PET Tracer Picks Up Alzheimer's Plaques in Live Patient
PITTSBURGH, March 28 -- Beta-amyloid plaques were successfully visualized with a PET scan in a living Alzheimer's disease patient, researchers here said. With a fluorescent tracer called Pittsburgh Compound-B used to highlight beta-amyloid plaques, a 64-year-old woman with clinically diagnosed Alzheimer's disease underwent a PET scan 10 months before her death, with plaques then conclusively identified at autopsy, reported Steven T. DeKosky, M.D., and colleagues at the University of Pittsburgh, online in Brain. The autopsy findings showed that the regions visualized in the PET scans were the same as the beta-amyloid plaques. Furthermore, the autopsy-confirmed plaques all showed up on the scans, except for a few in the cerebellum.
"This is final confirmation of what we have believed all along, that Pittsburgh Compound-B allows us to accurately assess the amount of beta-amyloid plaques in brains of people afflicted with Alzheimer's," Dr. DeKosky said.
The researchers said the findings could be useful for clinical diagnosis and monitoring, and also as a surrogate marker of treatment response in clinical trials of new Alzheimer's drugs.
Pittsburgh researchers had reported a similar finding in a 76-year-old man a year ago, but said it needed to be confirmed in additional patients (See: Imaging Exposes Alzheimer's-Like Plaque in the Human Brain)
In the new study, Dr. DeKosky and colleagues also reported that Pittsburgh Compound-B bound almost exclusively to beta-amyloid plaques and large amyloid-laden blood vessels when it was applied to brain tissue taken post-mortem from 27 patients with clinical Alzheimer's disease.
Pittsburgh Compound-B is a thioflavin derivative first identified in 2001 as a potent and selective binding agent for amyloid protein in the insoluble beta-sheet configuration.
It penetrates the blood-brain barrier, and hence can be administered intravenously before PET scanning.

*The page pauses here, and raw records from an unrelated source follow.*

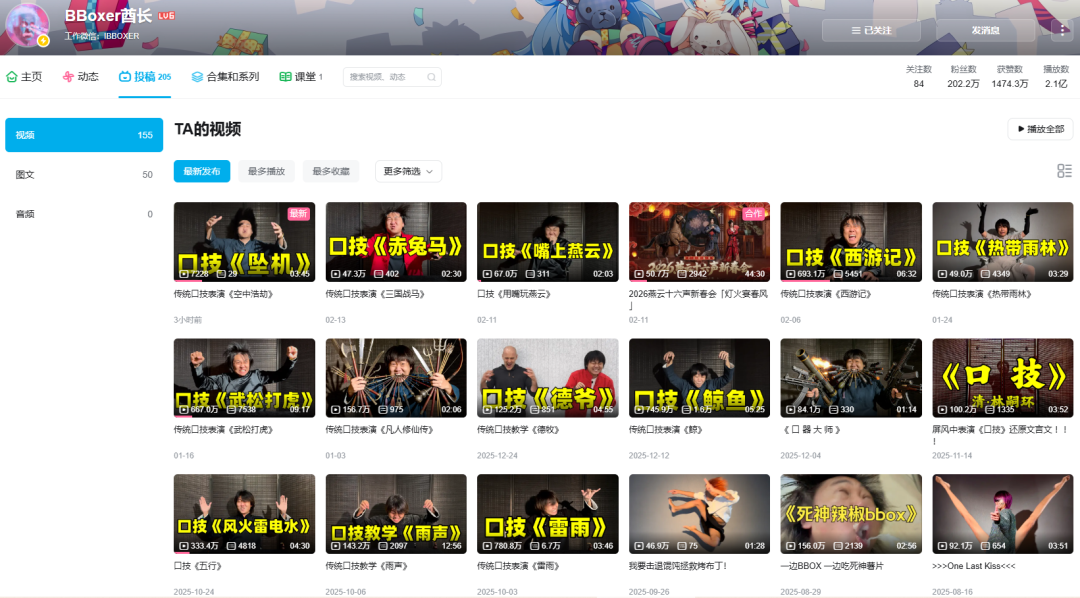Switch to list view layout icon
The image size is (1080, 598).
pyautogui.click(x=1064, y=171)
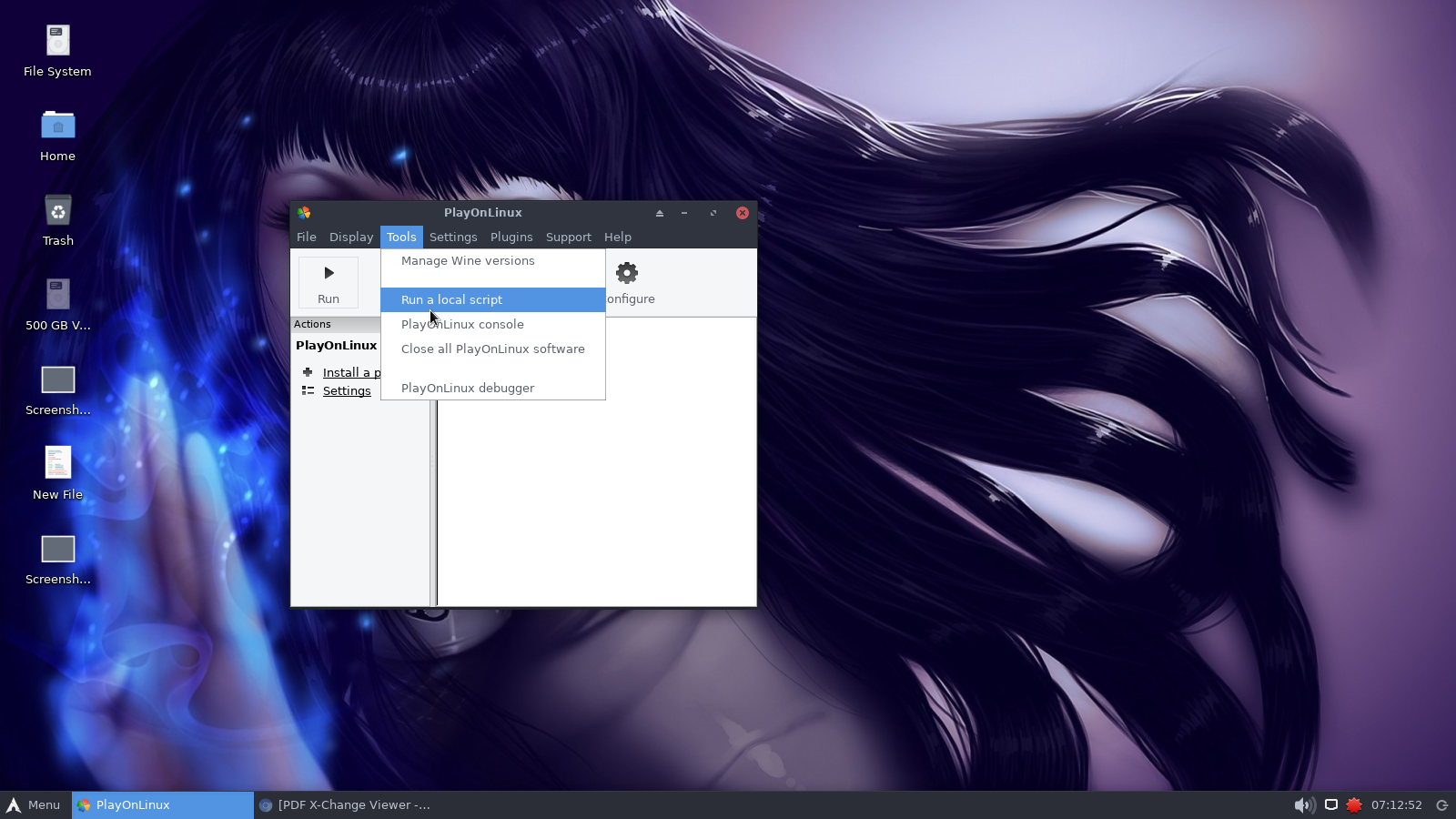Viewport: 1456px width, 819px height.
Task: Open PlayOnLinux console from Tools menu
Action: click(x=462, y=325)
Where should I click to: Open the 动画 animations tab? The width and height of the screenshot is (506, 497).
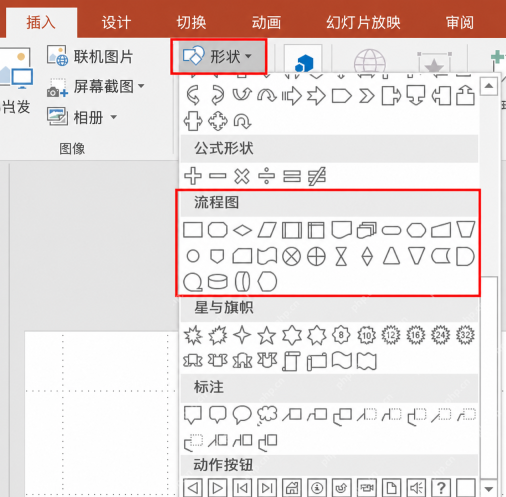tap(266, 23)
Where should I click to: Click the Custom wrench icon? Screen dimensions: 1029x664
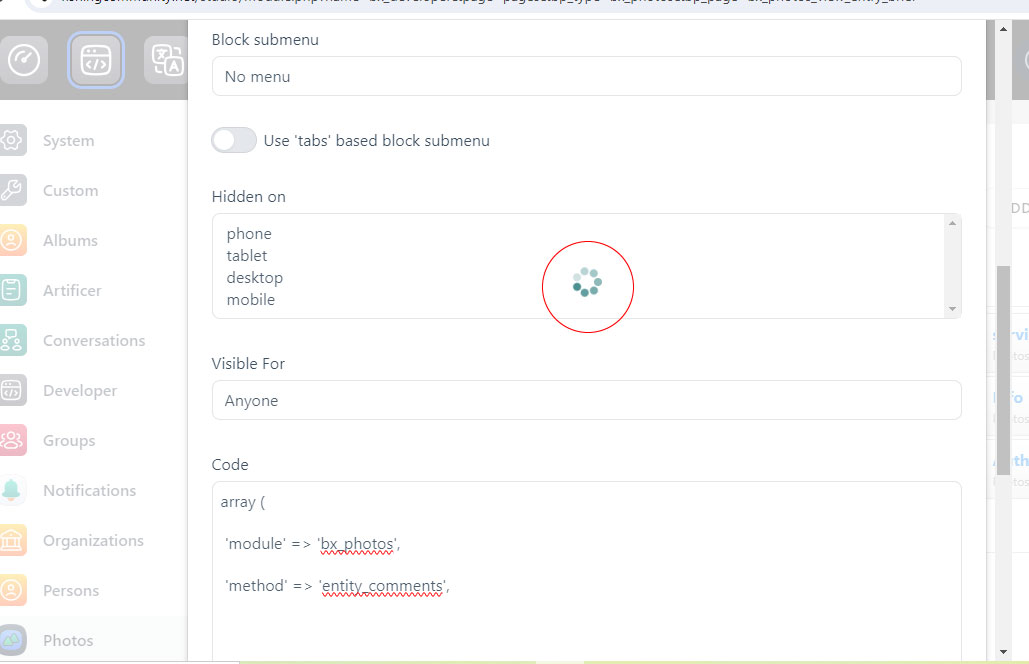(x=12, y=191)
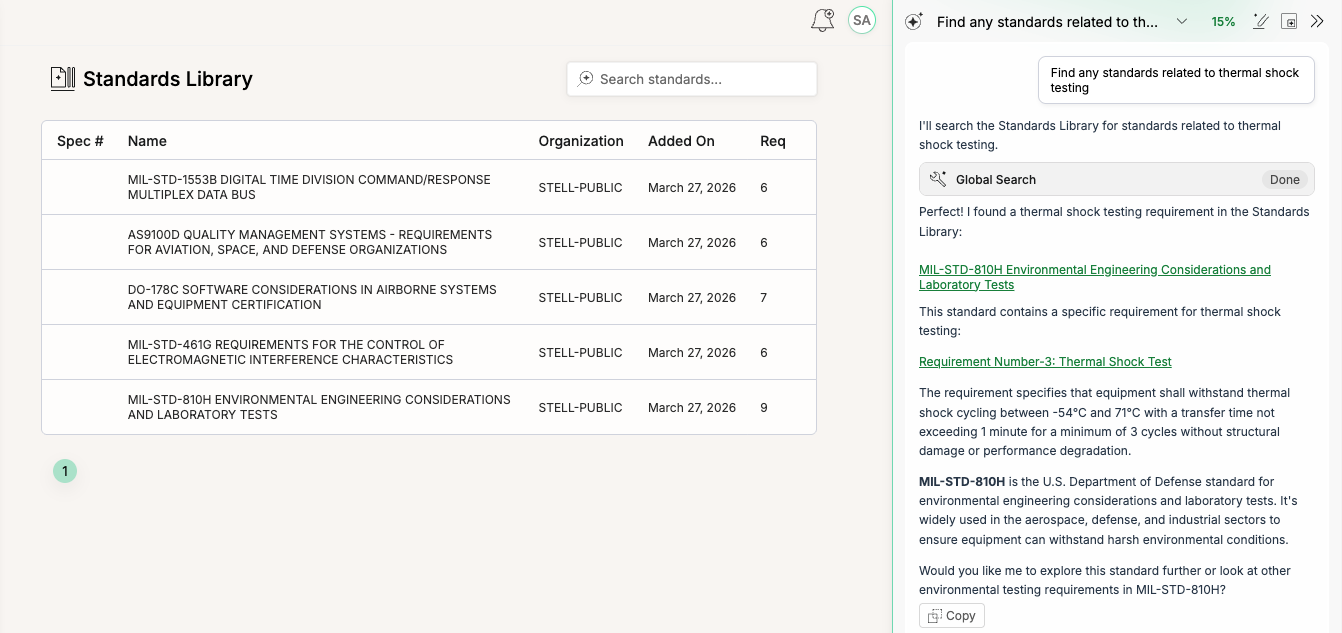
Task: Copy the assistant's response
Action: click(951, 616)
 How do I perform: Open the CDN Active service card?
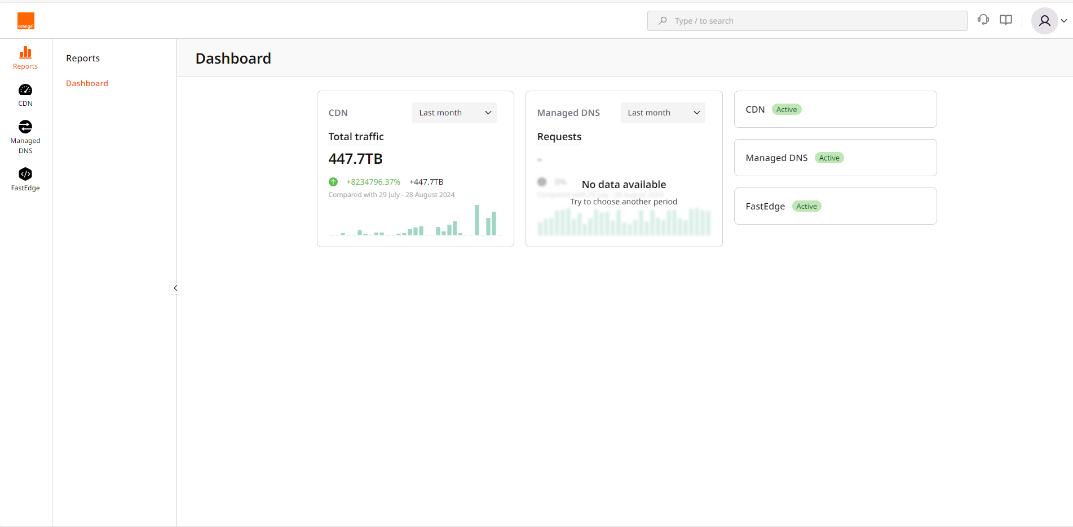pyautogui.click(x=835, y=109)
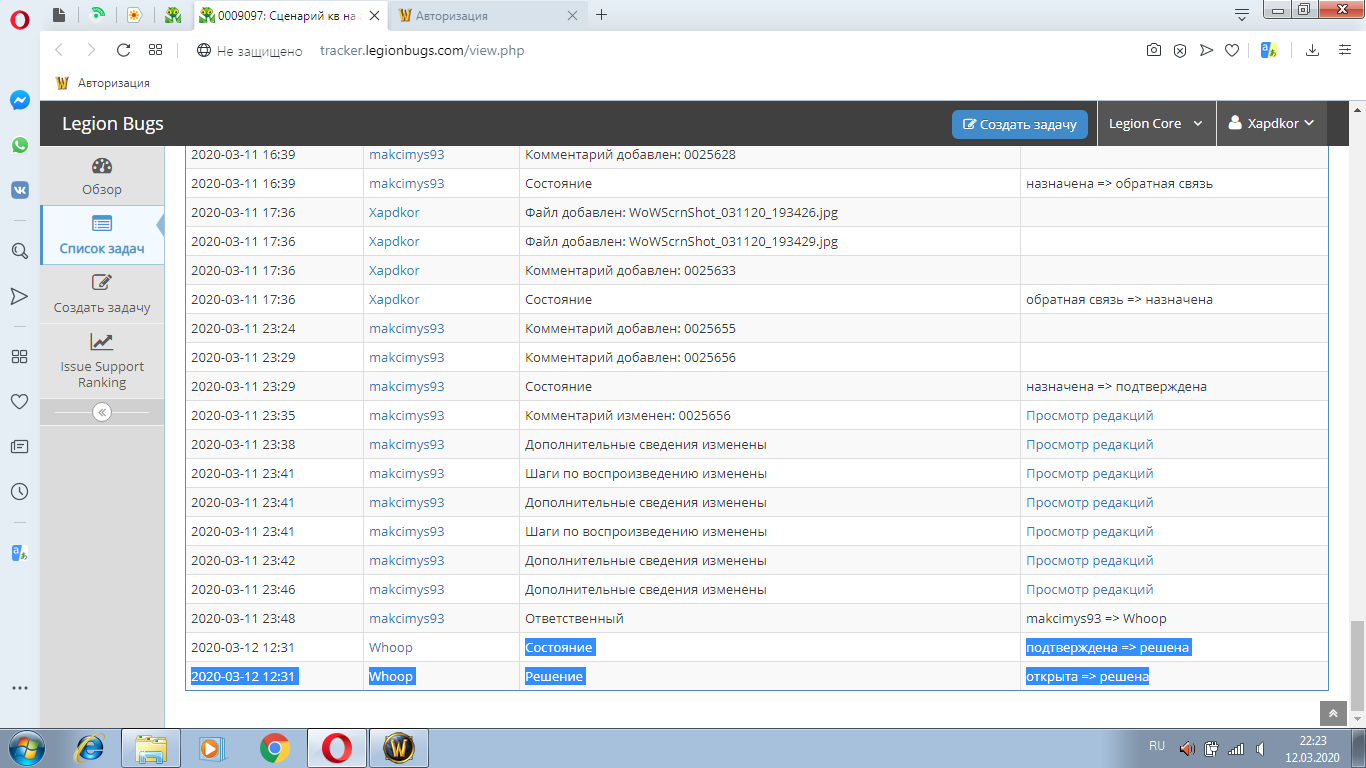This screenshot has height=768, width=1366.
Task: Add page to bookmarks heart icon
Action: pyautogui.click(x=1233, y=50)
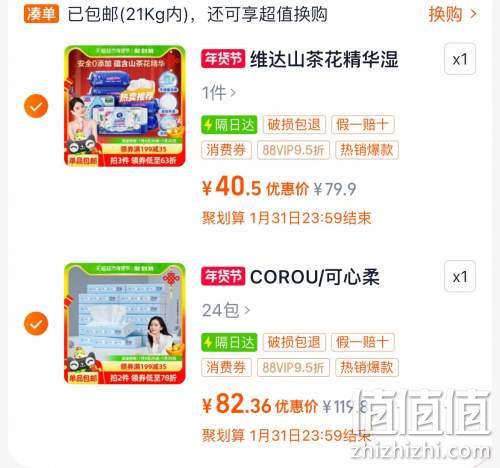Tap the 年货节 badge on 维达 item
The width and height of the screenshot is (500, 468).
(x=223, y=59)
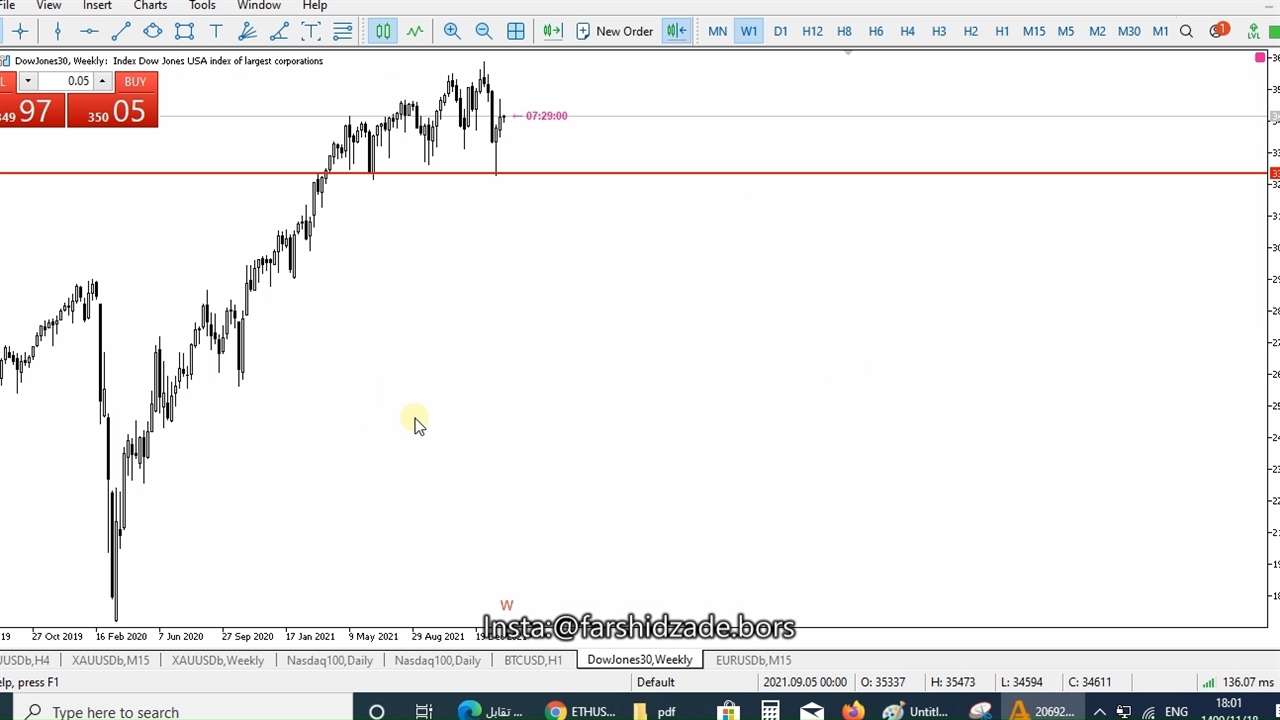The width and height of the screenshot is (1280, 720).
Task: Select the text label tool
Action: pyautogui.click(x=216, y=31)
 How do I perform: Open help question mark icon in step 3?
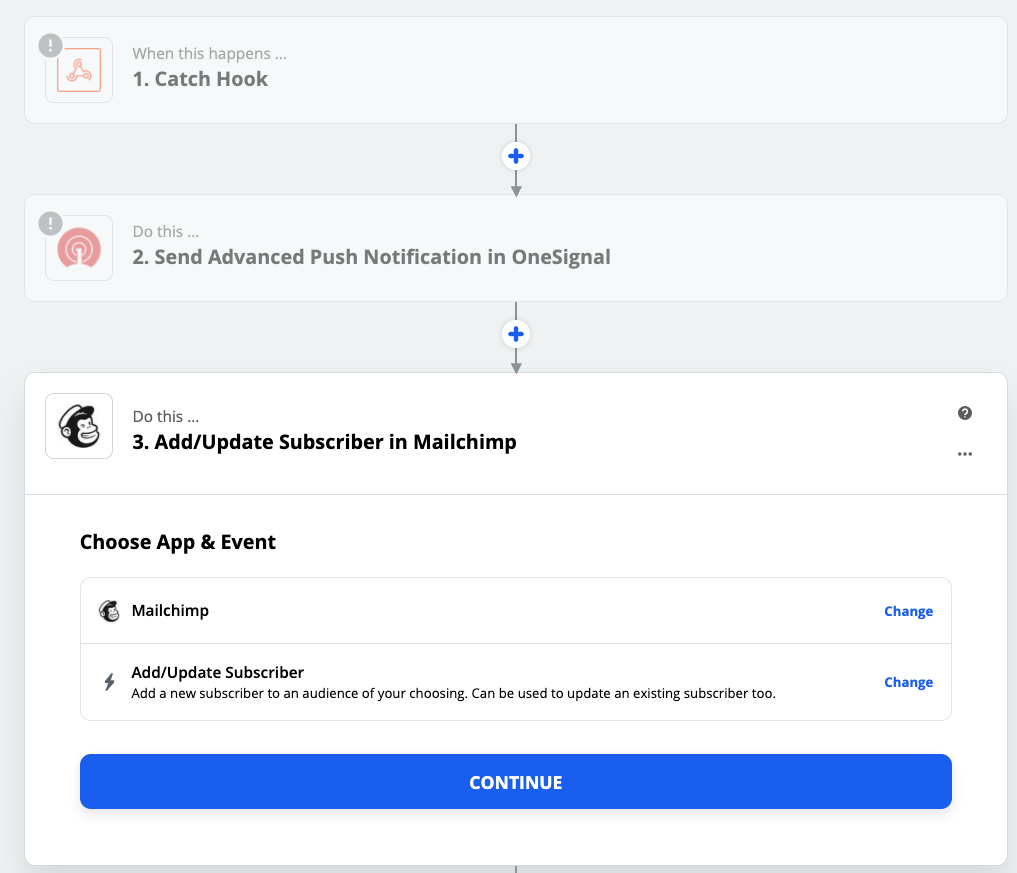(964, 413)
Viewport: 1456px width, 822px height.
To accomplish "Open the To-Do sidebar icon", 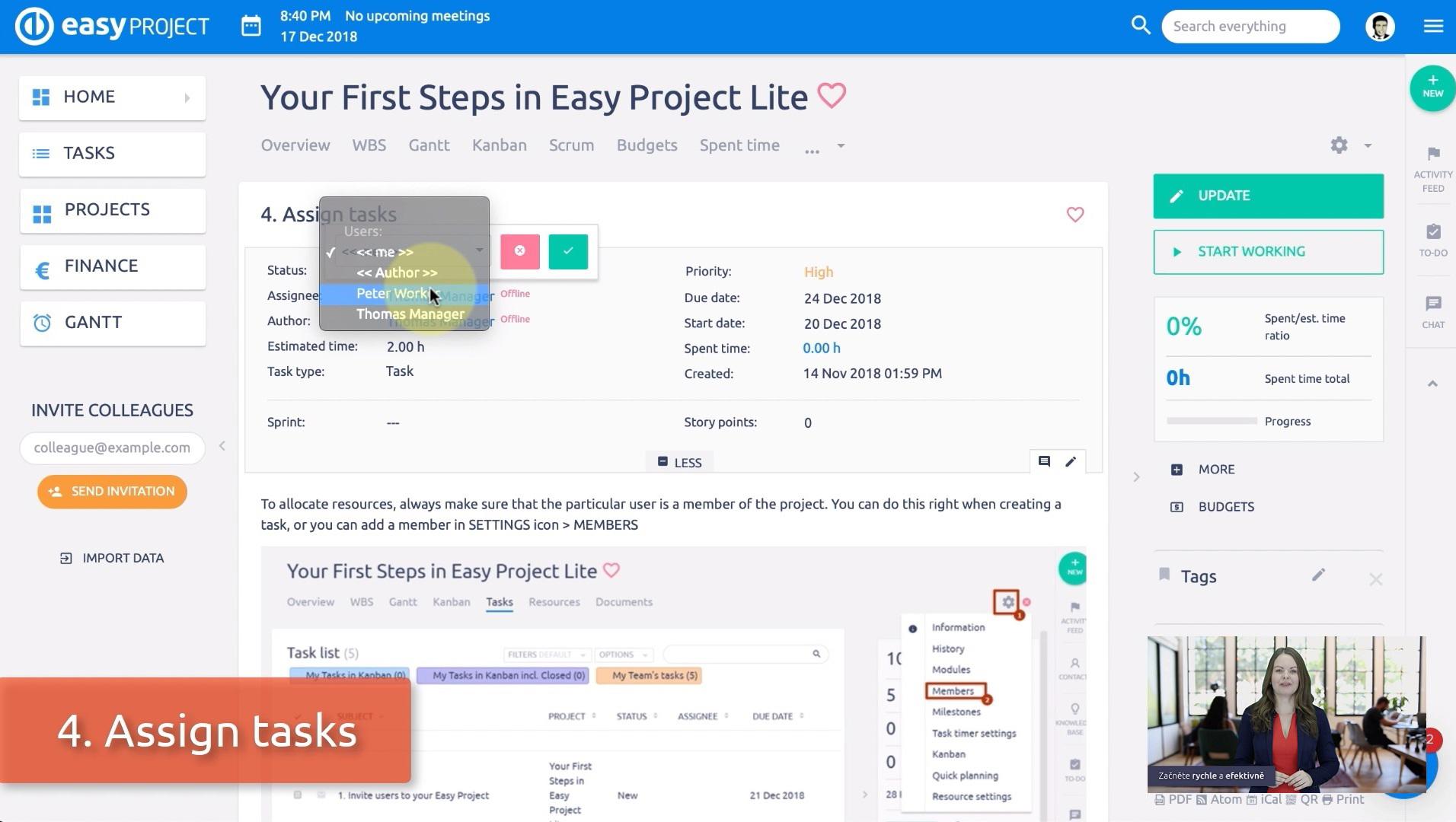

The PET scan gives quantitative readings of the amount of the tracer retained in brain tissue. The Pitt researchers believe that it therefore indicates the amount of insoluble beta-amyloid protein present.
Dr. DeKosky and colleagues determined in the new study that the agent does not allow good visualization of diffuse plaques, such as those found in the caudate nucleus and presubiculum.
It also did not highlight amorphous amyloid plaques in the cerebellum at all, they reported.
The researchers also said a small subset of tau protein-based neurofibrillary tangles were labeled by Pittsburgh Compound-B. "These resembled extracellular 'ghost' neurofibrillary tangles," Dr. DeKosky and colleagues wrote.
In a further test of the tracer's specificity, they treated plaque-heavy tissue sections with formic acid, which disrupts the beta-sheet conformation. The treatments abolished binding by Pittsburgh Compound-B.
But they said their most important findings were in the woman who underwent PET scanning with Pittsburgh Compound-B before her death.
The autopsy revealed that beta-amyloid plaques had infested much of her brain, confirming the clinical diagnosis of Alzheimer's disease.
More to the point, the researchers found that the amount of insoluble beta-amyloid protein closely matched the levels of Pittsburgh Compound-B at the same locations as measured with the PET scan 10 months earlier.
"These results demonstrate, in a typical Alzheimer's disease brain, that Pittsburgh Compound-B binding is highly selective for insoluble (fibrillar) beta-amyloid deposits," the researchers wrote.
Moreover, the tracer had not highlighted neurofibrillary tangles in the woman's brain, showing that it is specific for beta-amyloid and not other aspects of Alzheimer's pathology.
However, as in the studies with brain tissue from the 27 patients post-mortem, the researchers found that the tracer did not bind well to plaques in the cerebellum.
Pittsburgh Compound-B did bind strongly to areas of cerebral amyloid angiopathy, potentially a problem in clinical situations. But such structures, which are distinct from plaques, are uncommon in Alzheimer's patients, they said.
"This work is an important step forward in the development of new tools for both research and clinical care," said Neil Buckholtz, Ph.D., chief of the Dementias of Aging Branch of the National Institute on Aging, which helped fund the study.
He added that it further supports the tracer's validity in detecting beta-amyloid deposits in live patients.
If confirmed once and for all, Pittsburgh Compound-B could also be useful "as an outcome measure in clinical trials of anti-beta-amyloid therapeutics," Dr. Buckholtz said.
The study was funded by the National Institutes of Health, the Department of Energy, the Alzheimer's Association, and the Dana Foundation.
No potential conflicts of interest were disclosed.
Additional source: BrainSource reference: Ikonomovic M, et al "Post-mortem correlates of in vivo PiB-PET amyloid imaging in a typical case of Alzheimer's disease" Brain 2008; DOI: 10.1093/brain/awn016.